The word “inflammation” is tossed around a lot these days. There are many products that are advertised as being “anti-inflammatory” but let’s start off with the basics. What exactly is inflammation? Inflammation is the way the body responds to an irritant. It can be a response to bacteria, fungi, viruses, chemicals, and external or internal injuries. That essentially means that a healthy amount of inflammation is good and can protect the body from nuisances. However, as with everything, an excess amount is never good and balance is key.

What does it feel like when the body is overloaded with an overactive inflammatory response? Many individuals often feel exhausted, feverish, and have blood work results that are all over the place. This tends to be because there is an imbalance in the body and the immune system starts to work extra hard.

It has been found that the root cause of many diseases is inflammation. Ailments like inflammatory bowel diseases, skin conditions, thyroid problems, and arthritis all trace back to the body creating an inflammatory response in excess.

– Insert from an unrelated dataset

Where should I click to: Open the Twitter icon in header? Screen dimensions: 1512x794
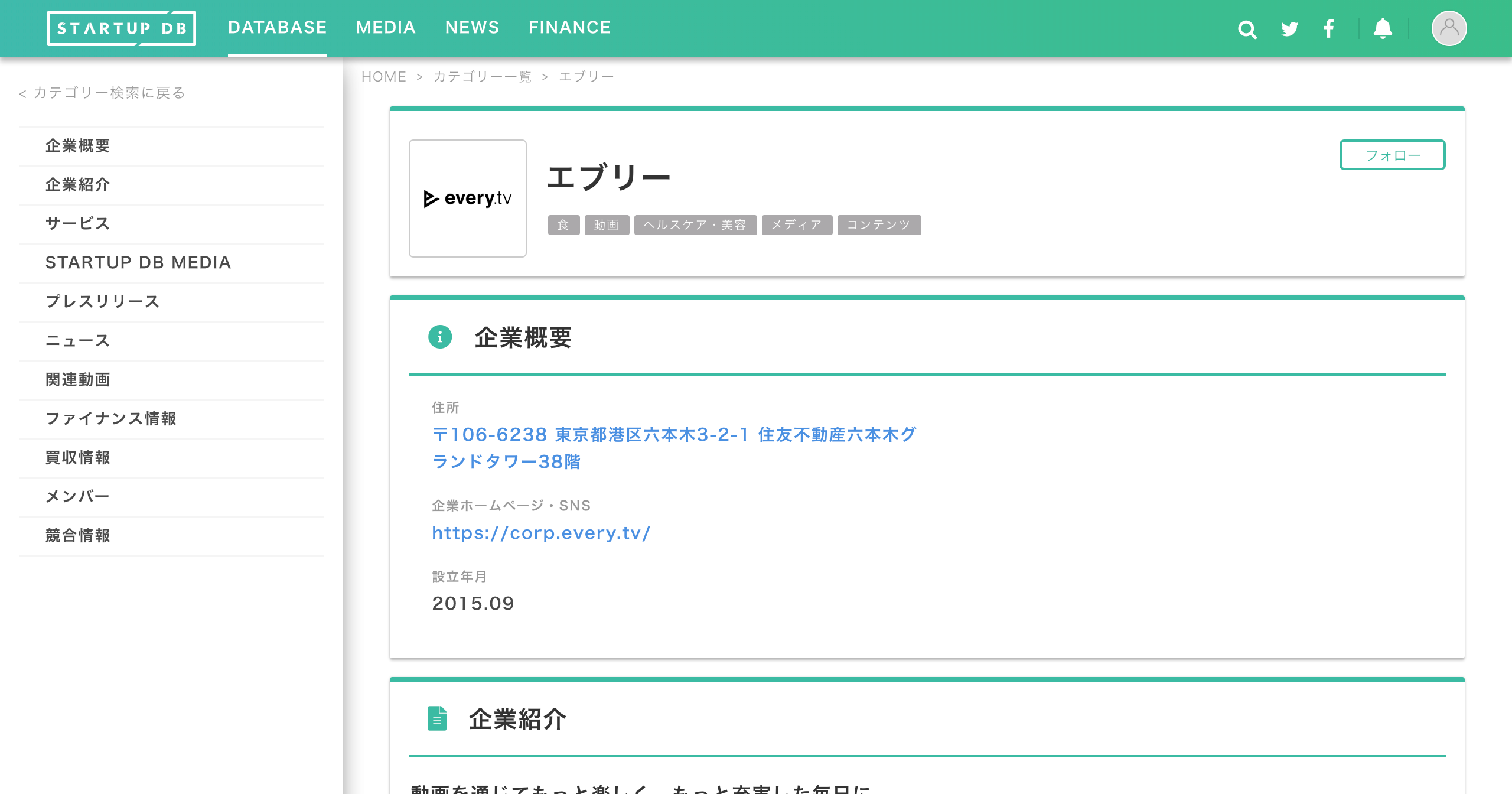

What can be done to naturally reduce excess inflammation? Foods and supplements can provide an excellent defense system. Vegetables like tomatoes, spinach, kale, broccoli, avocados, peppers, and mushrooms should be incorporated into diets. Fruits like strawberries, blueberries, blackberries, raspberries, tart cherries, and oranges provide useful properties. Nuts like walnuts and almonds can also be beneficial. Healthy fats from fatty fish can provide omega-3 fatty acids that can help to regulate a healthy inflammation response, neurological processes, and immune and cardiovascular health. Supplements like cod liver oil from Nordic Naturals may provide optimal amounts of omega-3 fatty acids while simultaneously providing crucial amounts of vitamin A and D.  

Moving on, it is important to recognize that foods like soda, red meat, and refined carbohydrates can also trigger inflammatory responses in the body and should be avoided in large amounts.